++++ Data supplied

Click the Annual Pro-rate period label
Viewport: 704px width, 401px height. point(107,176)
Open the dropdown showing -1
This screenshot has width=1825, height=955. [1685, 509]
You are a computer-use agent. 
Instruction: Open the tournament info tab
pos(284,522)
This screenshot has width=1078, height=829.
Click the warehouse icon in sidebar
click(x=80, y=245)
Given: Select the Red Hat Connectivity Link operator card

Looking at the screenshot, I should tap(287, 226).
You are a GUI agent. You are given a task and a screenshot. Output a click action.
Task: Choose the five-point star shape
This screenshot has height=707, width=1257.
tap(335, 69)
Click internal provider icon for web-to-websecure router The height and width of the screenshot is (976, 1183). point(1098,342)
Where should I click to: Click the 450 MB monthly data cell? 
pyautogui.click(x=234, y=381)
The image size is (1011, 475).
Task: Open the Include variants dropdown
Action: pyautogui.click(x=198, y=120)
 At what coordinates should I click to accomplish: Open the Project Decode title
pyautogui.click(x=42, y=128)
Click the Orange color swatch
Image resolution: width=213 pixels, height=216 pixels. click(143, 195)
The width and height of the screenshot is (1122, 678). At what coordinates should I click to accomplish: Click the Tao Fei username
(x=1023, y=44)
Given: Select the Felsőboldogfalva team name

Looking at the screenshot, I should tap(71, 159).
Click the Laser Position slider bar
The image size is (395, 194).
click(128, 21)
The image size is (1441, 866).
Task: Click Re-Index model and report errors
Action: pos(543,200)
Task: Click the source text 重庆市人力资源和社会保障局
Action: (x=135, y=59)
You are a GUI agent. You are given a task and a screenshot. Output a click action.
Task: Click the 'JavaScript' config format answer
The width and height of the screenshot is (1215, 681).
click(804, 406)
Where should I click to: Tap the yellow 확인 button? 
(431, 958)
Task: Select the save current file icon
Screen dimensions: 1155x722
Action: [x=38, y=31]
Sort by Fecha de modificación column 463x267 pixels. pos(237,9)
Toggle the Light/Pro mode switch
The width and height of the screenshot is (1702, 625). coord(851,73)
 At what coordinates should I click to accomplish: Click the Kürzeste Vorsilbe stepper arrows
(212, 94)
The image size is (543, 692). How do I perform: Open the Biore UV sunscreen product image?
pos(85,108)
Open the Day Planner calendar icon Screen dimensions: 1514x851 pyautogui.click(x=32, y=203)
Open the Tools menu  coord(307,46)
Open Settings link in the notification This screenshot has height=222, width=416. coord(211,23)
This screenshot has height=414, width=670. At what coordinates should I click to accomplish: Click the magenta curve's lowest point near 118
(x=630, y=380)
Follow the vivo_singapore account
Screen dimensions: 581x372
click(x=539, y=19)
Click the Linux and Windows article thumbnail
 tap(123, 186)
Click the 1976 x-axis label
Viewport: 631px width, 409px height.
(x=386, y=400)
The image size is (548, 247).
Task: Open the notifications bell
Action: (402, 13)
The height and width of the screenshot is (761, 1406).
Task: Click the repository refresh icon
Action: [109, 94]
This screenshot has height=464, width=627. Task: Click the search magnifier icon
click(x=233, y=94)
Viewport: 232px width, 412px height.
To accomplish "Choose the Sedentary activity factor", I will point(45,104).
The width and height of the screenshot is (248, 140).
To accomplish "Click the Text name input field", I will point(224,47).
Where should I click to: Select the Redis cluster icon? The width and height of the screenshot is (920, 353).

++++++++

:: Instruction ::
Pull out every line of the items above that contains the word "Where". Copy each of those lines in full.

:: Solution to this task ::
Where should I click to: Click the 450 MB monthly data cell? 
Where should I click to: Tap the yellow 확인 button? 
Where should I click to: Select the Redis cluster icon? The width and height of the screenshot is (920, 353).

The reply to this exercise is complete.